La necesidad de santidad en el sacerdocio ministerial fue conocida desde el principio. Los pastores han de ser santos, «sirviendo de ejemplo al rebaño» (1Pe 5,3). La misma convicción se expresa en el Crisóstomo (Los seis libros sobre el sacerdocio), en Gregorio Magno (Regula pastoralis), y en tantos otros Padres. Santo Tomás de Aquino, por ejemplo, que aprecia tanto la vida religiosa, enseña también claramente que «para el ejercicio idóneo del Orden no basta cualquier bondad, sino que se requiere una bondad excelente» (STh suppl. 35, 1 ad3m; cf. II-II, 184, 6 ad3m). El Concilio de Trento, en un decreto de reforma, ordena el establecimiento de Seminarios, procurando así que el pueblo pueda mirarse en los clérigos «como en un espejo, para imitarlos». Éstos han de guardar una vida interior y exteriormente santa, «evitando incluso los pecados leves, que en ellos serían mayores» que en los demás bautizados (1562: Sesión 22, dcto. de reforma 1). La dignificacion del clero, bajo el modelo y enseñanza de grandes maestros (Juan de Ávila, +1569; Antonio de Molina, +1612; Pedro de Bérulle +1629; Juan Jacobo Olier +1657; Vicente de Paul +1660; Juan Eudes +1680; Grignion de Montfort +1717) tiene suma importancia en esta Edad Moderna, en la que finaliza la época de la Cristiandad.

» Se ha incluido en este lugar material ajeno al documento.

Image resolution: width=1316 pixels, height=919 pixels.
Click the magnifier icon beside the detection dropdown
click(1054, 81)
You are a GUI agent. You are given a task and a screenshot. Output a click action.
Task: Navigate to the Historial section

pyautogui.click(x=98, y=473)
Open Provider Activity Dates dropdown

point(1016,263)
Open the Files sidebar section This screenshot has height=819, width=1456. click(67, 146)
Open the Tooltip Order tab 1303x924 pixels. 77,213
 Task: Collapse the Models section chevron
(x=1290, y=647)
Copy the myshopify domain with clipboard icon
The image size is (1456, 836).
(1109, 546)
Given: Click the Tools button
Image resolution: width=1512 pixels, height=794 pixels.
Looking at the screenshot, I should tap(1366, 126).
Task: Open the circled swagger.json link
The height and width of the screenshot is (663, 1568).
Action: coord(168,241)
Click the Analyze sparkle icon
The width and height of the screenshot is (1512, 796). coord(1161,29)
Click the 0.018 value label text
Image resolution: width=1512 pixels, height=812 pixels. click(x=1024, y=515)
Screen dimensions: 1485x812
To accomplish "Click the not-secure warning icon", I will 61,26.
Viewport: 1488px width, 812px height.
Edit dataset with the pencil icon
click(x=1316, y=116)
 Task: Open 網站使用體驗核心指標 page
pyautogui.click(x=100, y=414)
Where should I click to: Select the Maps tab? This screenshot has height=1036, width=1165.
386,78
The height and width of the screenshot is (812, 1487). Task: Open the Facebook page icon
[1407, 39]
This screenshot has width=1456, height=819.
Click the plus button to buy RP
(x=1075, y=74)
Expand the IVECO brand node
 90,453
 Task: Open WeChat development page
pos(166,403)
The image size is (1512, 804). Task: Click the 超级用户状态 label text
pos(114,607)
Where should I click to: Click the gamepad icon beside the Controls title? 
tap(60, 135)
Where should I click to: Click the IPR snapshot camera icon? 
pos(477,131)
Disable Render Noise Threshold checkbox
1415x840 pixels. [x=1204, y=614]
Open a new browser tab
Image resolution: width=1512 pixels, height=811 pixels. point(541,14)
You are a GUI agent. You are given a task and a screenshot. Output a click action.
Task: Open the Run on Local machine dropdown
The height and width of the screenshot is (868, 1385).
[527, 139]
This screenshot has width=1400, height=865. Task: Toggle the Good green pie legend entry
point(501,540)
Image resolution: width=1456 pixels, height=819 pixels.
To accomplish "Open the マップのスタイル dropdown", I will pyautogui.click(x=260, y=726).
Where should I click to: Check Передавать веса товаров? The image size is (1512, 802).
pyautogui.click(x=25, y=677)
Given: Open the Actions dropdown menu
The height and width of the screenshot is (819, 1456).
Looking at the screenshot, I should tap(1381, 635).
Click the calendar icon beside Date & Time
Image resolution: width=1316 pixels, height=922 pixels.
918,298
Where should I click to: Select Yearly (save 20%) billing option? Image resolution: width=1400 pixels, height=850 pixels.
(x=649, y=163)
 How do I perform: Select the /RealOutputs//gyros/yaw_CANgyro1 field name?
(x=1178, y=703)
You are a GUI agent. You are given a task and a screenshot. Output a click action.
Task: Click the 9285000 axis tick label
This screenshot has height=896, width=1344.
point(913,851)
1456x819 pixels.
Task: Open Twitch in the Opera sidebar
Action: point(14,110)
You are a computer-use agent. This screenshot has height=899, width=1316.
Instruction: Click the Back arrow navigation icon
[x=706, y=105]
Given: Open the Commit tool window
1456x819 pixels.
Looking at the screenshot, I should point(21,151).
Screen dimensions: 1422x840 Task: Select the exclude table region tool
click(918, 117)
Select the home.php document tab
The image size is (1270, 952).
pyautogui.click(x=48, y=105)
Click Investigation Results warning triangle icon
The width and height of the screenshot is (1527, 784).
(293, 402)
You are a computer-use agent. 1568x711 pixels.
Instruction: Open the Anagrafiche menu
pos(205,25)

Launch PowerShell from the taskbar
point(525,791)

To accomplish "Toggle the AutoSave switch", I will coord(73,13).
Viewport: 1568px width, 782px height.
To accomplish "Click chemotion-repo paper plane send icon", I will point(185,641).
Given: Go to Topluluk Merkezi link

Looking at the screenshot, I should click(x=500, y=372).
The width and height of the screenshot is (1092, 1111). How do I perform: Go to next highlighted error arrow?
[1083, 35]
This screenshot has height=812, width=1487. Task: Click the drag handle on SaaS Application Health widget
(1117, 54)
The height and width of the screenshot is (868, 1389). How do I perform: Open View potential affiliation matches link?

–La espiritualidad acentúa notablemente el valor principal de la perfección inte­rior, y por consiguiente la llamada de los laicos a la santidad. La perfección interior es aquella que se fundamentas en la abnegación y que, por la conformidad incondicional con la voluntad de Dios, se cumple en la plena caridad. Esta primacía de la interioridad, que ya estudiamos al recordar la enseñanza de Santo Tomás sobre la perfección cristiana (185), tiene en esta época afirmaciones muy valiosas y prácticas en los grandes maestros de la espiritualidad, como San Juan de la Cruz o San Francisco de Sa­les. Estos maestros espirituales de la Edad Moderna insisten me­nos que los antiguos o medievales en aquellos medios externos que el Evangelio y la tradición muestran como más idóneos en orden a la perfección espiritual, aunque en modo alguno los niegan o menosprecian.

–La autoridad pastoral aún se ejercita con energía. Cuando asoman en la Iglesia errores alarmantes contra la fe, la moral y la disciplina eclesial, los Obispos, el Papa, afirman con relativa facilidad su primacía sobre la autoridad académica de aquellos teólogos que enseñan falsedades. A diferencia de los protestantes, en el mundo católico todavía es patente que la autoridad docente de los Obispos, como sucesores sacramentales de los Apóstoles, es cualitativamente superior a la de los teólogos y demás eruditos. La tarea de éstos, sin embargo, no es ignorada o devaluada, y de hecho en esta época florecen las escuelas teológicas.

–Las leyes canónicas y litúrgicas de la Iglesia se consideran obligatorias en conciencia –la asistencia a la Misa dominical, por ejemplo–; no son meras orientaciones o consejos. Obispos y párrocos, como fieles pastores, con toda normalidad, exhortan a la fidelidad doctrinal y moral, que guarda a los fieles en la unidad de la Iglesia y en el buen camino, y corrigen con fuerza a quienes se desvían de la verdad y de sus deberes eclesiales. Y en casos extremos la Autoridad apostólicaexcomulga, si la salvación de la persona y la salud de la comunidad cristiana así lo exigen.